Exercise details: Please output every line of the data below as a JSON list of strings, with one string for each line and no entries for blank lines.

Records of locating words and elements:
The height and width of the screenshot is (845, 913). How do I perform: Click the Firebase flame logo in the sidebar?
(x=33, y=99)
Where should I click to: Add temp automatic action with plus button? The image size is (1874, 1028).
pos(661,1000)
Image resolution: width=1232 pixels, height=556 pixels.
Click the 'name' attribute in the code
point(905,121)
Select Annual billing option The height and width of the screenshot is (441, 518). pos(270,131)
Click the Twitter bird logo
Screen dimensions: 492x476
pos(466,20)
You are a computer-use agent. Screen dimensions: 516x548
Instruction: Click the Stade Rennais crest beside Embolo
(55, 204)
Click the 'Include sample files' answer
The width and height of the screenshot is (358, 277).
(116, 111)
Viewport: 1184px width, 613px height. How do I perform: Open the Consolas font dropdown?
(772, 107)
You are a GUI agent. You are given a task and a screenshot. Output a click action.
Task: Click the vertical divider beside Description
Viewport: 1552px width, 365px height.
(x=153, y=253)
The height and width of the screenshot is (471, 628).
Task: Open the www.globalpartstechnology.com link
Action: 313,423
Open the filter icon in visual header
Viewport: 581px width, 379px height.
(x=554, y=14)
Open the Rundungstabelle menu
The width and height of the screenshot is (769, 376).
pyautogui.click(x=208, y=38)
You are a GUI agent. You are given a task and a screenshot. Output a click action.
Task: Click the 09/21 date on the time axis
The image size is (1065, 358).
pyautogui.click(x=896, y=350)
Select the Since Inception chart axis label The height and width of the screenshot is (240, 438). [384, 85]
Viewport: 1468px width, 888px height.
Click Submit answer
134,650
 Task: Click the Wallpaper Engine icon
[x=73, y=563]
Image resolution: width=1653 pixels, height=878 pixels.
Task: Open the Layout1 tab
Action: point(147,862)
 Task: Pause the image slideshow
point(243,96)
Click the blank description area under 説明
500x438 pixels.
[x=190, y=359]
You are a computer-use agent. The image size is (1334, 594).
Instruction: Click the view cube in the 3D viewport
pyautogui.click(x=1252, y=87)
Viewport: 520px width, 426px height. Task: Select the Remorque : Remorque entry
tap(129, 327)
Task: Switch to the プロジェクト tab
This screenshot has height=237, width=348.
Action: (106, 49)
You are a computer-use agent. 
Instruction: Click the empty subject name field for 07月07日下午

The completed task:
[
  "The height and width of the screenshot is (845, 913). How do I perform: Click the Firebase flame logo in the sidebar?",
  "(x=33, y=99)",
  "Where should I click to: Add temp automatic action with plus button? The image size is (1874, 1028).",
  "pos(661,1000)",
  "Image resolution: width=1232 pixels, height=556 pixels.",
  "Click the 'name' attribute in the code",
  "point(905,121)",
  "Select Annual billing option The height and width of the screenshot is (441, 518). pos(270,131)",
  "Click the Twitter bird logo",
  "Screen dimensions: 492x476",
  "pos(466,20)",
  "You are a computer-use agent. Screen dimensions: 516x548",
  "Instruction: Click the Stade Rennais crest beside Embolo",
  "(55, 204)",
  "Click the 'Include sample files' answer",
  "The width and height of the screenshot is (358, 277).",
  "(116, 111)",
  "Viewport: 1184px width, 613px height. How do I perform: Open the Consolas font dropdown?",
  "(772, 107)",
  "You are a GUI agent. You are given a task and a screenshot. Output a click action.",
  "Task: Click the vertical divider beside Description",
  "Viewport: 1552px width, 365px height.",
  "(x=153, y=253)",
  "The height and width of the screenshot is (471, 628).",
  "Task: Open the www.globalpartstechnology.com link",
  "Action: 313,423",
  "Open the filter icon in visual header",
  "Viewport: 581px width, 379px height.",
  "(x=554, y=14)",
  "Open the Rundungstabelle menu",
  "The width and height of the screenshot is (769, 376).",
  "pyautogui.click(x=208, y=38)",
  "You are a GUI agent. You are given a task and a screenshot. Output a click action.",
  "Task: Click the 09/21 date on the time axis",
  "The image size is (1065, 358).",
  "pyautogui.click(x=896, y=350)",
  "Select the Since Inception chart axis label The height and width of the screenshot is (240, 438). [384, 85]",
  "Viewport: 1468px width, 888px height.",
  "Click Submit answer",
  "134,650",
  " Task: Click the Wallpaper Engine icon",
  "[x=73, y=563]",
  "Image resolution: width=1653 pixels, height=878 pixels.",
  "Task: Open the Layout1 tab",
  "Action: point(147,862)",
  " Task: Pause the image slideshow",
  "point(243,96)",
  "Click the blank description area under 説明",
  "500x438 pixels.",
  "[x=190, y=359]",
  "You are a computer-use agent. The image size is (1334, 594).",
  "Instruction: Click the view cube in the 3D viewport",
  "pyautogui.click(x=1252, y=87)",
  "Viewport: 520px width, 426px height. Task: Select the Remorque : Remorque entry",
  "tap(129, 327)",
  "Task: Switch to the プロジェクト tab",
  "This screenshot has height=237, width=348.",
  "Action: (106, 49)",
  "You are a computer-use agent. ",
  "Instruction: Click the empty subject name field for 07月07日下午"
]